## Task data
○ ○ ○ ○

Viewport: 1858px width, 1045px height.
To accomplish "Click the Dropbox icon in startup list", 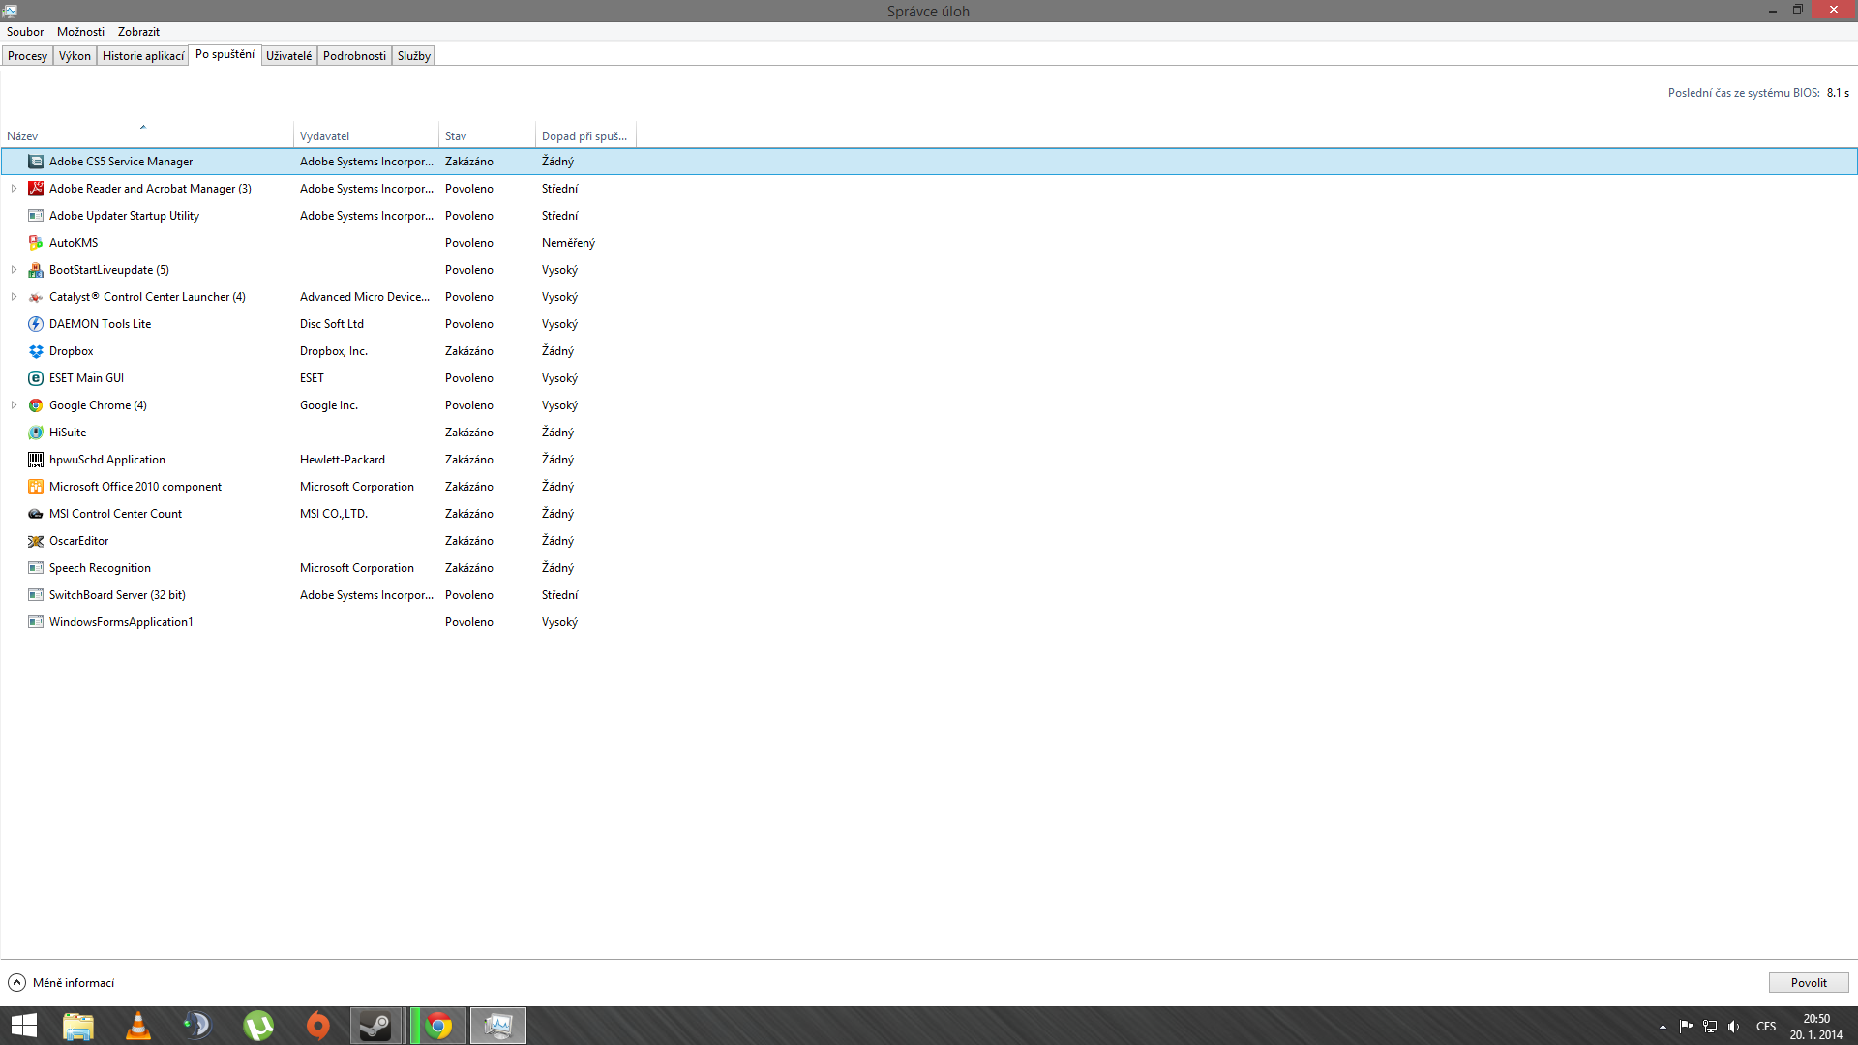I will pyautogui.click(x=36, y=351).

○ ○ ○ ○

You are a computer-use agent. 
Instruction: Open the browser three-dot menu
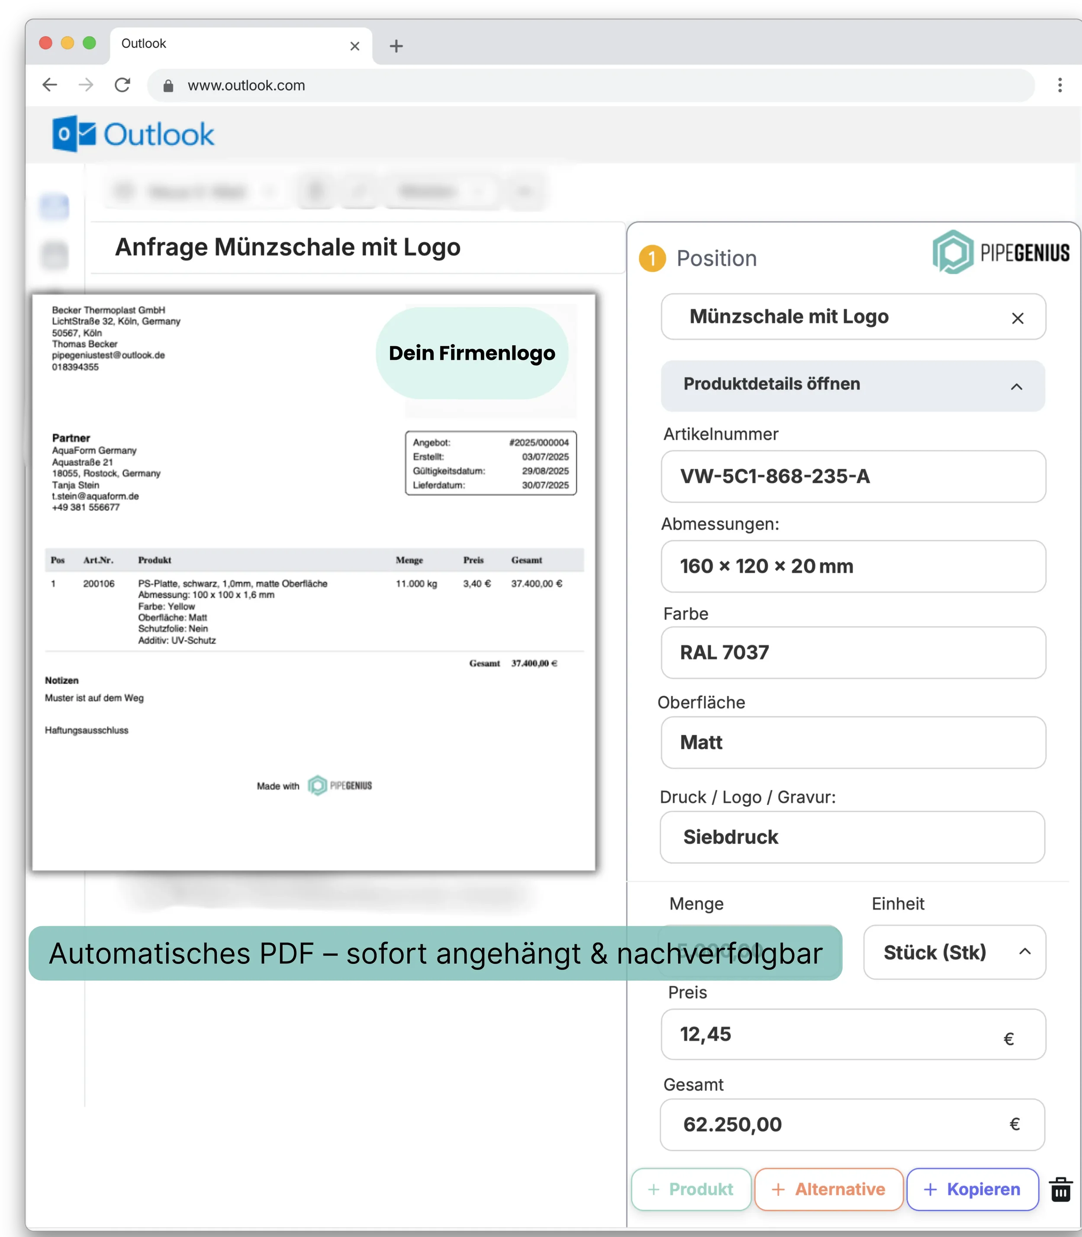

○ ○ ○ ○

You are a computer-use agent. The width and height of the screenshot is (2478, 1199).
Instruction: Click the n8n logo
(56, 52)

○ ○ ○ ○

The answer should be a single number giving how many lines in the records hold the word "width".

## Worked solution
2